** begin **

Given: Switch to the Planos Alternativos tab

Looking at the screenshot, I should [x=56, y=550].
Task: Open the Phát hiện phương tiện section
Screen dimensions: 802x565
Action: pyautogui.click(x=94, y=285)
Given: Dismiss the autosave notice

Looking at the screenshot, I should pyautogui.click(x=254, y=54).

** end **
** begin **

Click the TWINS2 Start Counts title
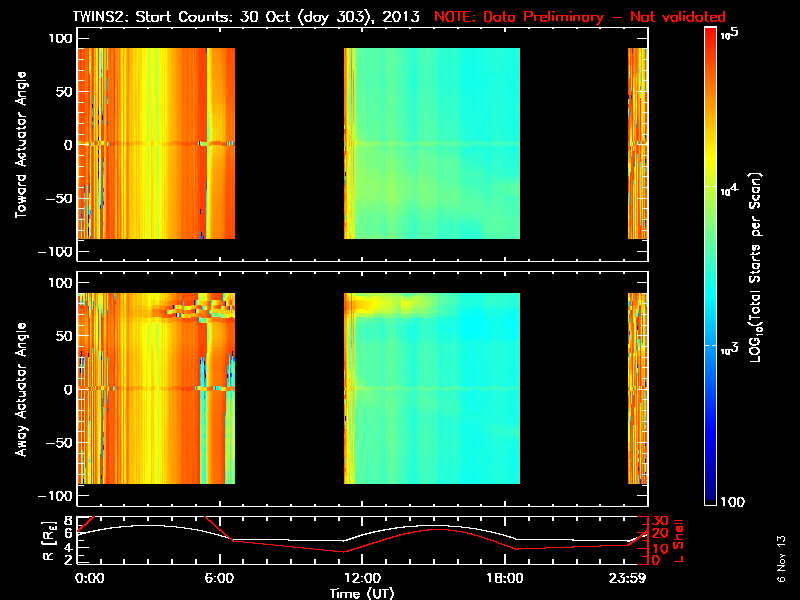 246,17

** end **

What this task involves
Render the data from the line containing "Given: Switch to the Planos Alternativos tab" through the line containing "Action: pyautogui.click(x=94, y=285)" as a Markdown table with the columns Row and Data Line, numbering each line and leaving out blank lines.

Task response
| Row | Data Line |
|---|---|
| 1 | Given: Switch to the Planos Alternativos tab |
| 2 | Looking at the screenshot, I should [x=56, y=550]. |
| 3 | Task: Open the Phát hiện phương tiện section |
| 4 | Screen dimensions: 802x565 |
| 5 | Action: pyautogui.click(x=94, y=285) |